> _EXERCISE TEXT_:
----------------------------------------

Tom Ellis


words by Brad Liberti

photos by J. Horton

We may share the same language and much of the same DNA, but there’s more that separates us from our British cousins than simply an ocean and an accent. Want proof? Just ask any actor who attempted to make this leap seem credible onscreen; after all, for every Renée Zellweger or Hugh Laurie, there’s a million Kevin Costner’s and Gerard Butler’s… “It’s a tricky thing, because it’s not just about an accent”, explains Welsh-born leading man, Tom Ellis, “it’s about attitude; it’s about how you articulate, how you gesticulate, how you communicate with other people.”

The dashing 6’3 thespian might not seem like the optimal candidate to assess the differences, having spent the majority of his almost 15 years as a working actor on the other side of the pond, starring on über-popular TV series such as ‘EastEnders’, ‘The Catherine Tate Show’, and ‘Miranda’, and popping up in prestige pics like 2004’s ‘Vera Drake’. But when American writer/director Jonathan Levine (‘50/50’, ‘Warm Bodies’) cast him as a Beverly Hills-based surgeon with a penchant for fast cars and even faster women on the addictive new USA summer series, ‘Rush’, Mr. Ellis found himself instantly immersed in the cultural distinctions.

Fortunately, having just come off a successful, career-changing stint in London’s West End, playing another American, (Curtis, in Nicky Silver’s ‘The Lyons’), this wasn’t exactly uncharted territory for the actor. Ellis recalls, “(The Lyons) was the first time that I’d done something American where I really came to an understanding of the difference between being American and (being) British, and I kind of felt very much in the zone after having done it so it didn’t feel like such a big leap when the script for ‘Rush’ came in.”

“I also spent a lot of time with Jonathan,” he says referring to Levine, a filmmaker known around Hollywood for his outsized talent and personality. “So I think just by osmosis, things started to happen within the character and certain little phrases that came out were (ones) that Jonathan (would) use… I think indirectly it became a character modeled on him.” But one certainly a lot more exaggerated… much to Ellis’s delight: “The idea that (Dr. Rush) has this sort of American Gigolo-esq lifestyle, living in the penthouse of the best hotel in Beverly Hills and driving around in (his vintage Mercedes), it is quite fun, I must admit.”

----------------------------------------

> _GIVEN INFORMATION_:

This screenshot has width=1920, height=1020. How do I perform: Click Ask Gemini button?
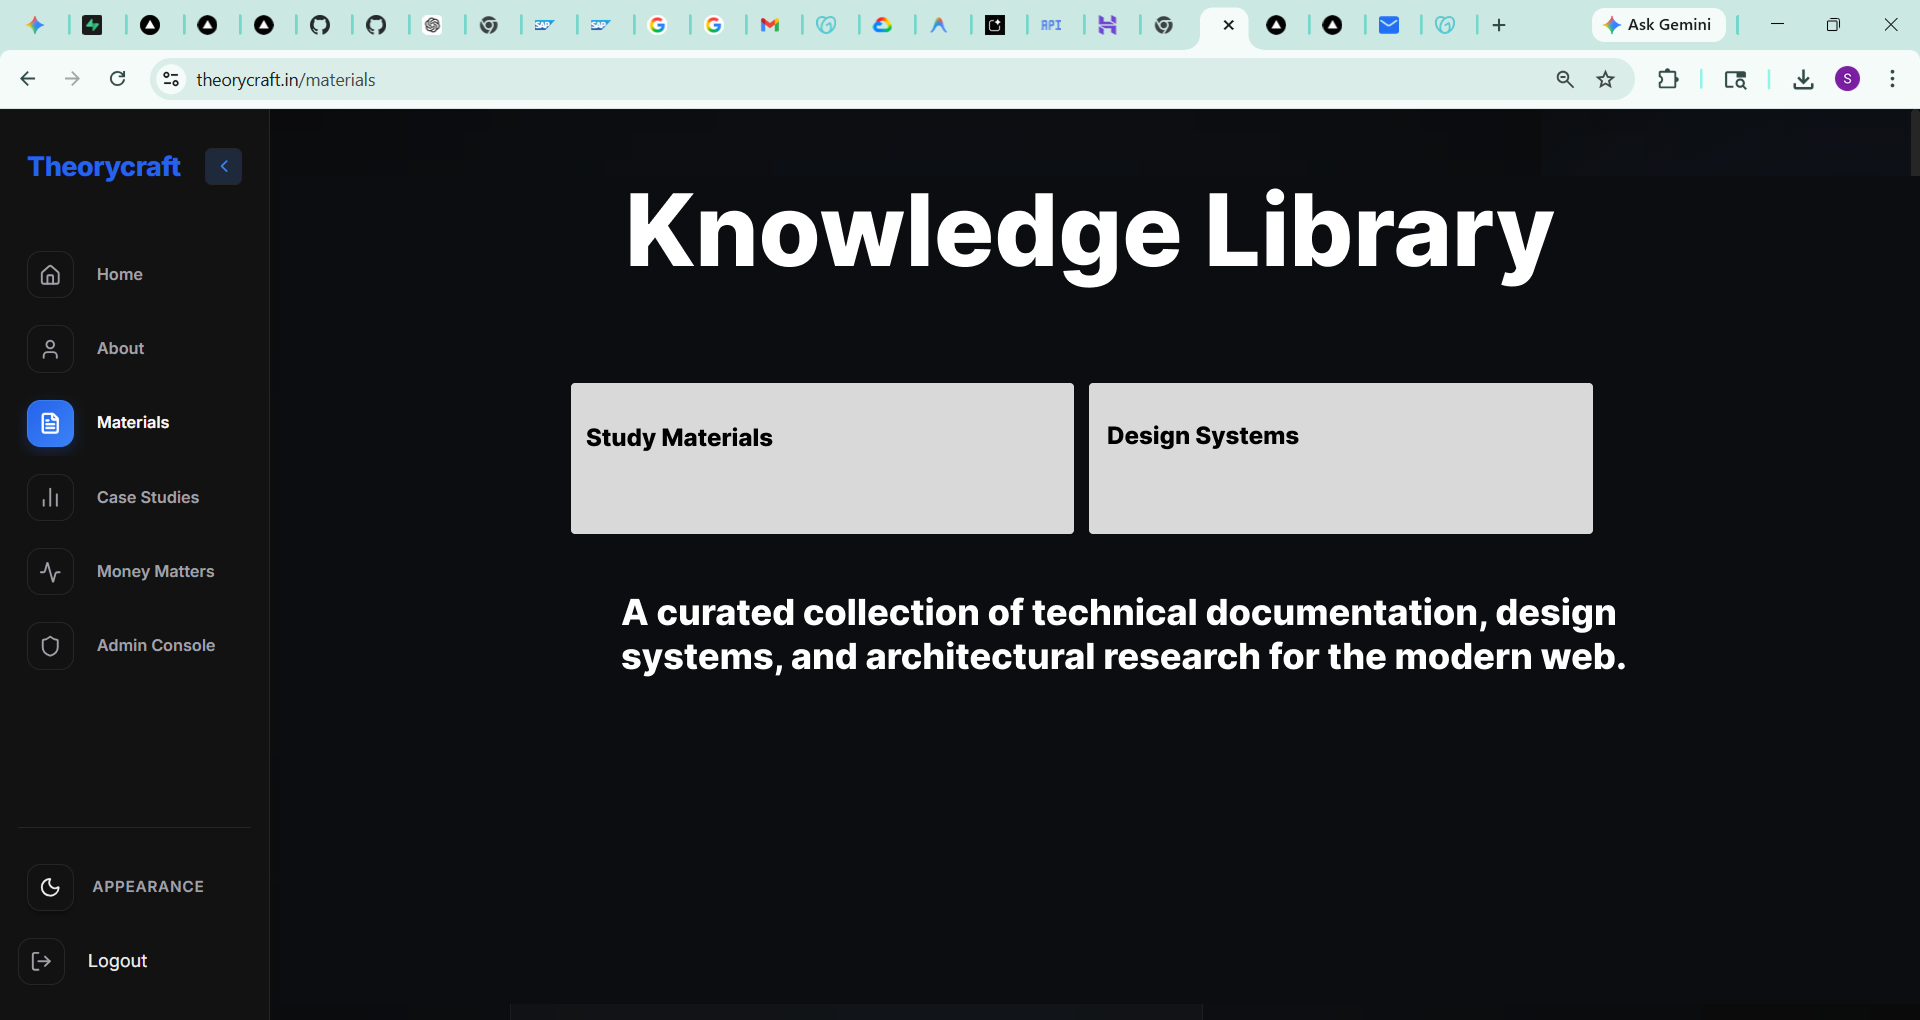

----------------------------------------

> _ASSIGNED TASK A_:
Return the part of the Tom Ellis profile starting at "The dashing 6’3" and ending at "the cultural distinctions.", copied word for word.
> _ASSIGNED TASK B_:
Resume the profile of actor Tom Ellis from its final sentence and write the next few paragraphs in the same style.

> _ANSWER SPACE A_:
The dashing 6’3 thespian might not seem like the optimal candidate to assess the differences, having spent the majority of his almost 15 years as a working actor on the other side of the pond, starring on über-popular TV series such as ‘EastEnders’, ‘The Catherine Tate Show’, and ‘Miranda’, and popping up in prestige pics like 2004’s ‘Vera Drake’. But when American writer/director Jonathan Levine (‘50/50’, ‘Warm Bodies’) cast him as a Beverly Hills-based surgeon with a penchant for fast cars and even faster women on the addictive new USA summer series, ‘Rush’, Mr. Ellis found himself instantly immersed in the cultural distinctions.

> _ANSWER SPACE B_:
And did we mention that the good doc also makes house-calls?.. The actor elaborates: “This clientele that Rush deals with are people with money, and that doesn’t necessarily mean only people in the Hollywood Hills or Beverly Hills”, he says quite enthusiastically. “It’s anyone who’s got money; Rush’ll go and treat them wherever, so we’re dealing with the high end of LA and the underbelly as well.”

Besides its status as a melting pot of race and socioeconomic status, Ellis thinks there’s something else about glittering; perfection- obsessed Los Angeles that makes the city the perfect location for the show. Of course to hear him describe it is to be schooled in UK-style understatement: “The scope for particular medical emergencies here is quite broad in fact…” Yet it’s effortless charm like this that has made him a superstar in his own country and seems destined to do the same for him in the states; something Mr. Ellis isn’t quite sure he’s ready for. “There’s a double-edged sword to being in a really successful show in that that’s what people start to know you for, and coming to America has been nice for me because it’s almost like a blank canvas – I can walk into a room and not have anyone expect anything from me and then be able to surprise them.”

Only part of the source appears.